As the authors note, this is a step toward a broader theory that integrates team dynamics with workforce forecasting. The data show a stubborn pattern: people want to work with people they know, and the longer they have worked with them, the more that bond matters. If that remains true, the future of internal mobility may look less like a staircase and more like a web of long standing collaborations, where each move is not just a position change but a choice to re knit a familiar social fabric within a changing organization.

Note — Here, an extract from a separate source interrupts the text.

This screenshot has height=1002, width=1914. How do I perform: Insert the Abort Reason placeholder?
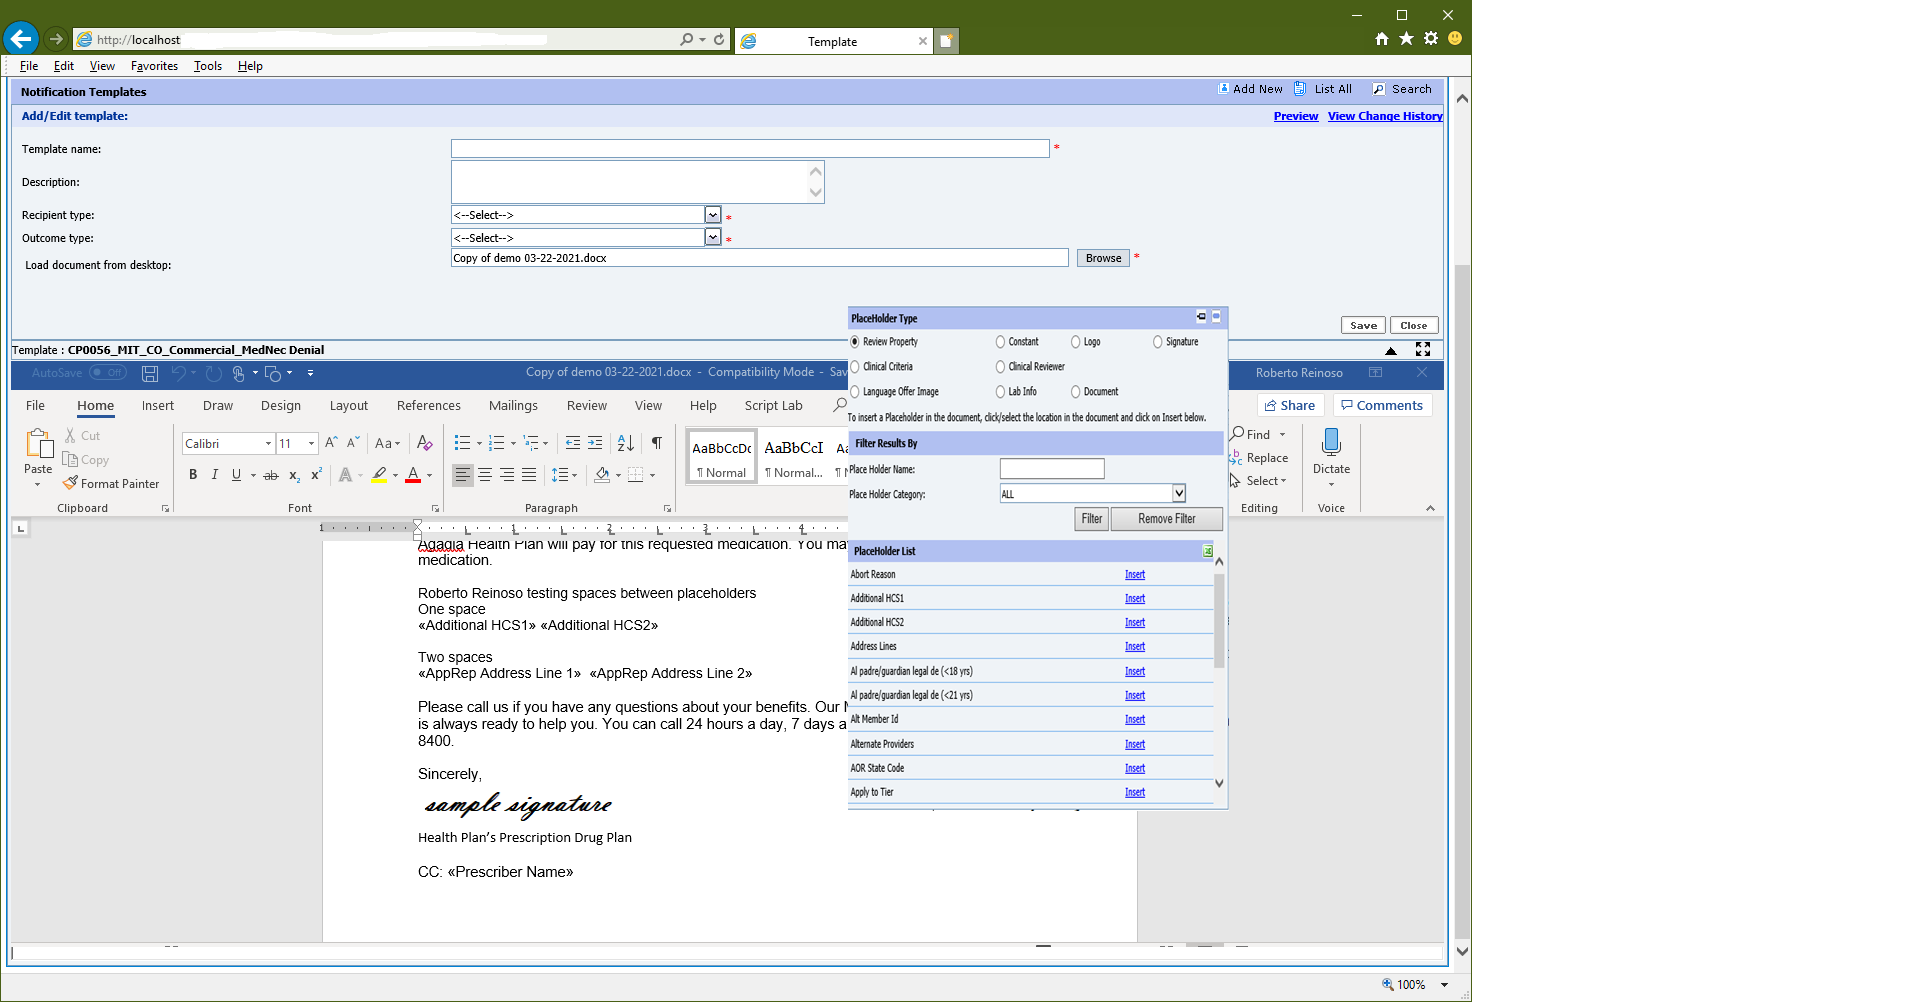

For now, the study stands as a reminder that inside the sprawling walls of large institutions, the human impulse to reconnect with old colleagues can be the quiet engine of career paths and organizational adaptation. The lead researchers at George Mason University and their colleagues have given leadership teams a language to talk about these forces and a toolkit to study them with the same seriousness with which they study budgets, headcounts, and skill inventories. The next decade of work in organizational analytics may well be measured in how adept we become at pairing people with teams and timing their reunions just as carefully as we time promotions and projects.
Ultimately this work invites a modest re framing: internal mobility should be understood as a social process as much as a labor market. The reunions that shape who moves where are not accidents of career luck; they are a structured, measurable feature of how teams live and evolve. If we can map that social terrain with the same clarity we map salaries and skill codes, we may unlock a future in which internal career paths feel more human, more predictable, and more humane at scale.